ICIMODが19年に発表した報告書では、世界の平均気温の上昇を、温暖化対策の国際的枠組み「パリ協定」が掲げている産業革命前と比べて、1.5度以内に抑えるという目標が達成されたとしても、ヒマラヤの氷河は今世紀末までに少なくとも3分の1が消失すると予測されていた。だが、今回の報告書はさらに悲観的だ。
同センターによると、世界の気温の上昇で失われる氷河は、上昇幅が1.5~2度なら30~50%、3度を超えた場合は東部ヒマラヤのネパール、ブータンで75%、4度上がれば80%にも達する。

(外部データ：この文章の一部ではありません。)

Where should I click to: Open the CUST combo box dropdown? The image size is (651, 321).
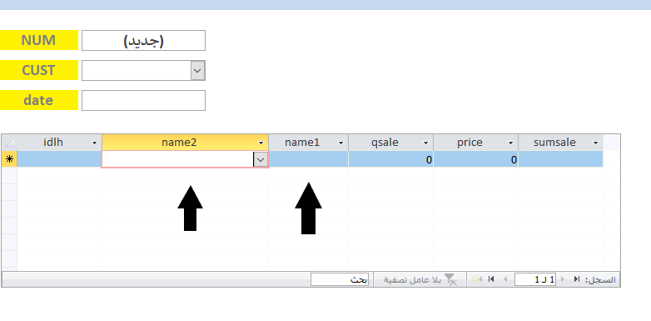pos(197,70)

報告書は、今後数年間で鉄砲水や雪崩の発生の危険性がさらに高まり、その源流となる12の川の下流に住む約20億人の水の利用が制限される可能性があると警告。ヒマラヤ、ヒンドゥークシュ両山脈の氷と雪は、これらの川の重要な水源であり、周辺16か国を流れ、山間部の2億4000万人と下流の16億5000万人に水を供給している。
氷河の融解が加速すれば下流の農地は水没する恐れがあり、やがてその水も途絶えて干ばつが起きる。斜面が侵食されて洪水を起こすことも予想される。報告書は、気候のわずかな変動が氷や雪の状態に与える影響は大きく、農業や畜産、観光に依存する住民の生活を脅かすことになると指摘している。

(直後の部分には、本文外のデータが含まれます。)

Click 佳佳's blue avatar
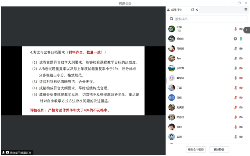The width and height of the screenshot is (250, 156). pos(171,98)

例えば2021年2月には、インド北部ウッタラカンド州で、ヒマラヤの氷河の一部が崩れて川に落ち、大洪水が発生した。多数の住民が行方不明となり、200人以上が死亡したとされる。洪水はダムを破壊し、大量の水が同州の渓谷に流れ込んだ。
また、パキスタンでは昨年6月から数か月間に及んだ豪雨に加え、ヒマラヤ山脈などにある7000以上もの氷河が解けて流れ出す氷河湖決壊による洪水が30件以上も発生。最大時で国土の3分の1が水没する歴史的災害に見舞われた。